Dans un autre texte, il revient à de meilleurs sentiments pour dire que, même avec des enfants, il ne pourra pas l’oublier. Il confirme l’enracinement sacré du sentiment amoureux. On peut continuer d’aimer même en l’absence de l’aimée. L’amour est dans le coeur. Mais est-ce vrai? Le poète laisse libre cours à ses illusions pour supporter l’invivable:
Bien que mon pied vacille au bord de la tombe
L’espérance n’a point déserté ma cervelle
Certes, je sais que cela ne sera pas
Mais je crois que tu reviendras auprès de moi
Bien que je sache que c’est la fin de tout
Je nourris mon coeur de patience
J’invente pour lui ce qui n’est pas…
L’amour survit aux plus dures épreuves. Il demeure après les tempêtes. Même l’éloignement ne peut pas l’emporter. Bien au contraire, lorsqu’il est solide, il se raffermit dans l’absence. L’amoureux est hanté par la personne aimée, de jour comme de nuit. Matoub nous apprend que nous pouvons tomber amoureux à quarante ans. Il nous enseigne qu’après avoir pleuré un amour pendant dix ans, nous pouvons l’effacer en une seconde et le remplacer grâce à l’espoir et à la sincérité. Il ne le dit pas sans les contradictions naturelles et inévitables en de telles situations.

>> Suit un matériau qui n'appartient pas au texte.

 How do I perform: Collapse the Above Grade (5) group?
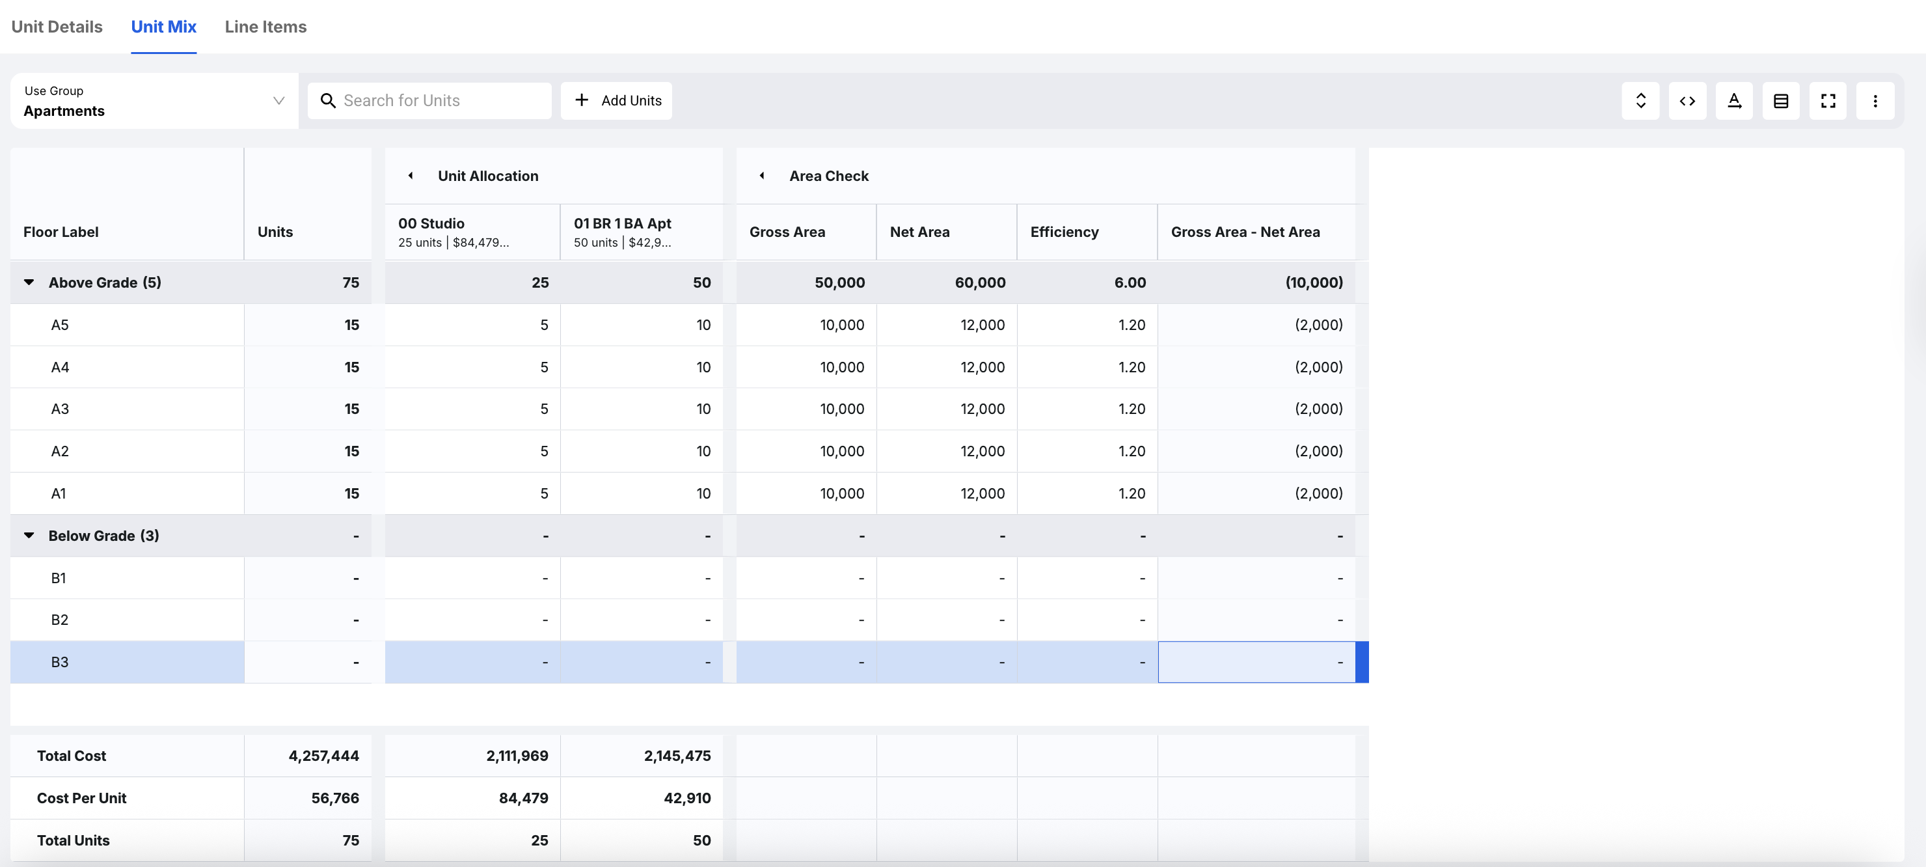pos(29,282)
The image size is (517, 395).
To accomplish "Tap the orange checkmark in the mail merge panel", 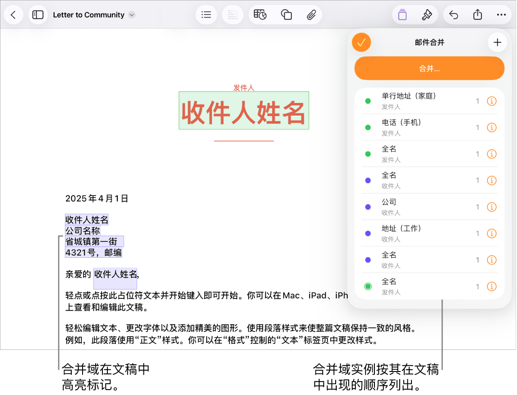I will (361, 42).
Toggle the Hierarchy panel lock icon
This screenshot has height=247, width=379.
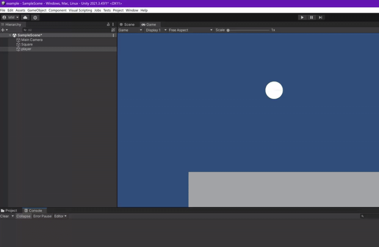(x=108, y=24)
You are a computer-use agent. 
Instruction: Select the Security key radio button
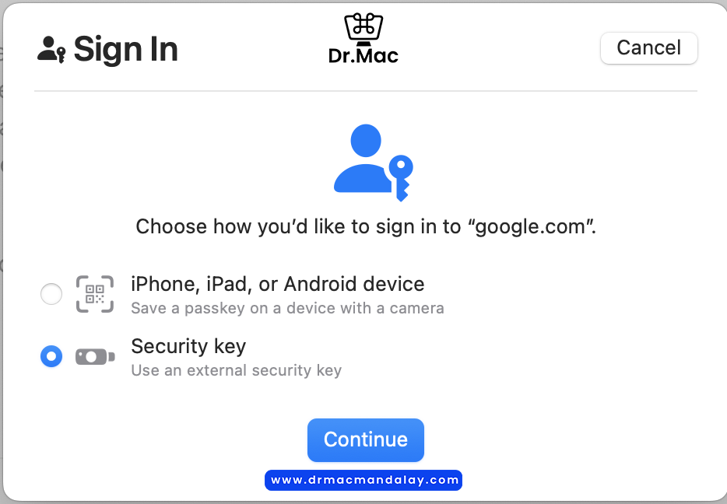pyautogui.click(x=51, y=356)
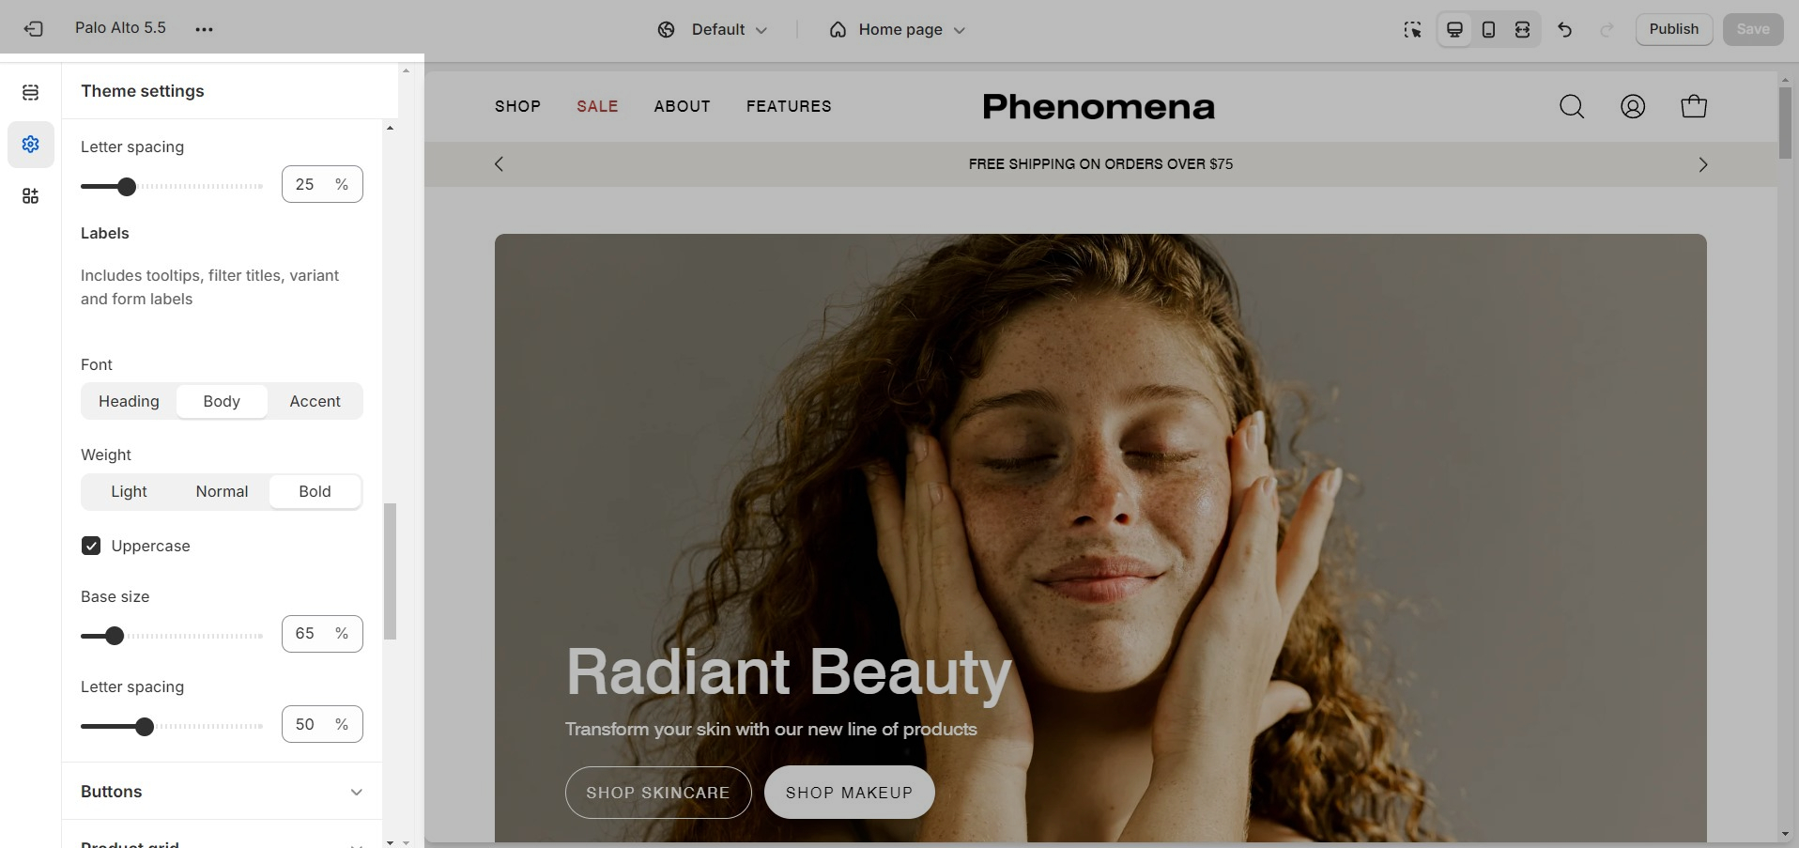Click the exit editor back icon
This screenshot has width=1799, height=848.
tap(34, 29)
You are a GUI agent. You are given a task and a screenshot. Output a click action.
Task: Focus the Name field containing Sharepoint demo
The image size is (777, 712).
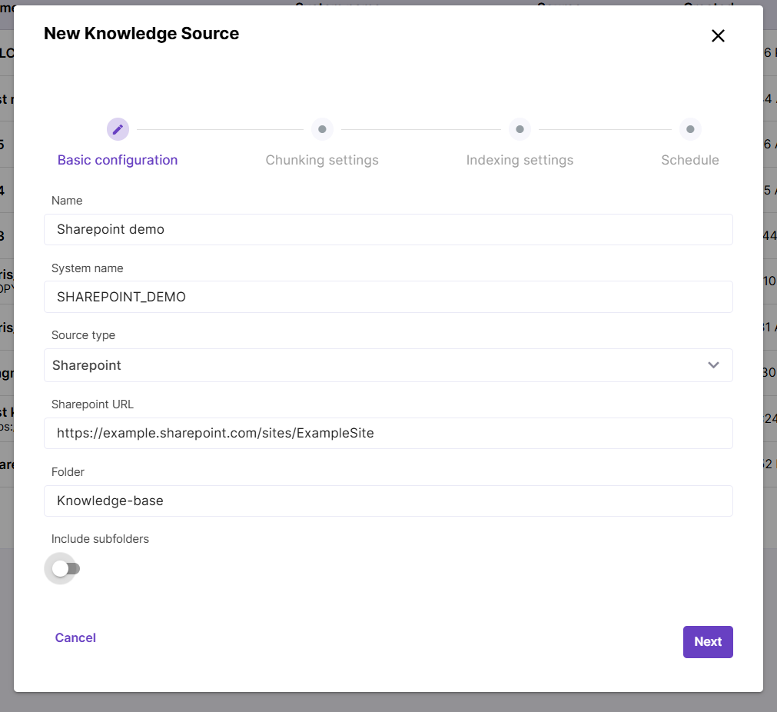point(388,229)
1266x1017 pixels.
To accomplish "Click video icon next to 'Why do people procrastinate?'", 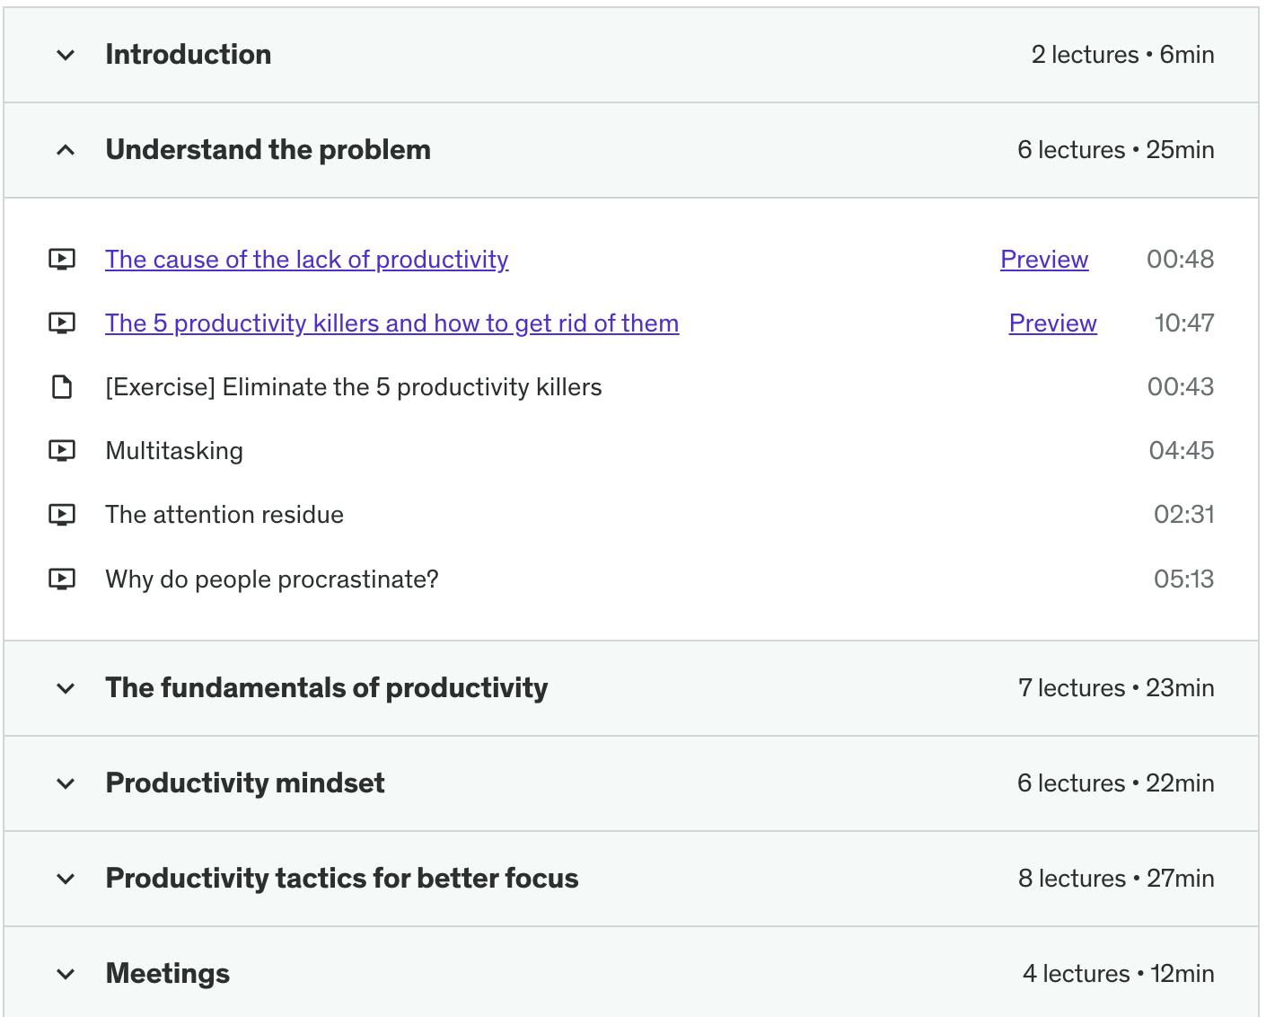I will pos(62,579).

De 1991 à 1998, Matoub a produit vingt-cinq chansons d’amour. La spécificité dans les poèmes qui accompagnent ses mélodies, se situe d’abord dans le fait qu’il s’agit globalement du vécu de l’auteur. Ce dernier chante à la première personne. Dans le fameux album El mahna, le thème n’est pas aussi simple qu’il n’y parait en écoutant les chansons pour la première fois. Dans ces textes, Matoub ne fait que dire autrement ses sentiments. Sa force poétique lui permet de relater la même histoire plus d’une fois, en usant d’angles d’attaque variés et sans redire les mêmes choses. Aucun ressassement ne peut être déploré.
Matoub fait preuve d’une imagination féconde. Dans la chanson: Si daw uzekka, tighriw, il imagine qu’il n’est plus de ce monde. Du fond de sa tombe, il adresse à l’aimée des messages plus virulents. Il se montre sévère et rancunier. Il culpabilise la partenaire en utilisant un langage dur et insurgé. Il fait usage d’expressions acerbes. Autant Lounès est révolté dans son jugement ici, autant il est tendre et clément dans Tuzma N’temzi.
Le poète ne fait que décrire la réalité. L’amour est un sentiment doté d’une force capable de générer une multitude de réactions aussi contradictoires les unes que les autres.
D’une minute à l’autre, on passe sans savoir trop comment, de l’adulation extrême à la culpabilisation sans merci.
Les larmes de ton corps, tu les pleureras toutes
L’obscurité des regrets sur toi s’abattra
La porte que tu ouvriras, tu oublieras
Si elle aborde à la clarté ou sur un désert de ténèbres
La récolte féconde qui faisait ta morgue
Ö calamité!
La grêle la saccagera
Tu entreras en délire, tu déclineras
Ton chemin sera chemin d’égarement
Chez Matoub, l’amour est conflit. Il est à la fois source de félicité et de déchéance. C’est aussi une grande source d’inspiration.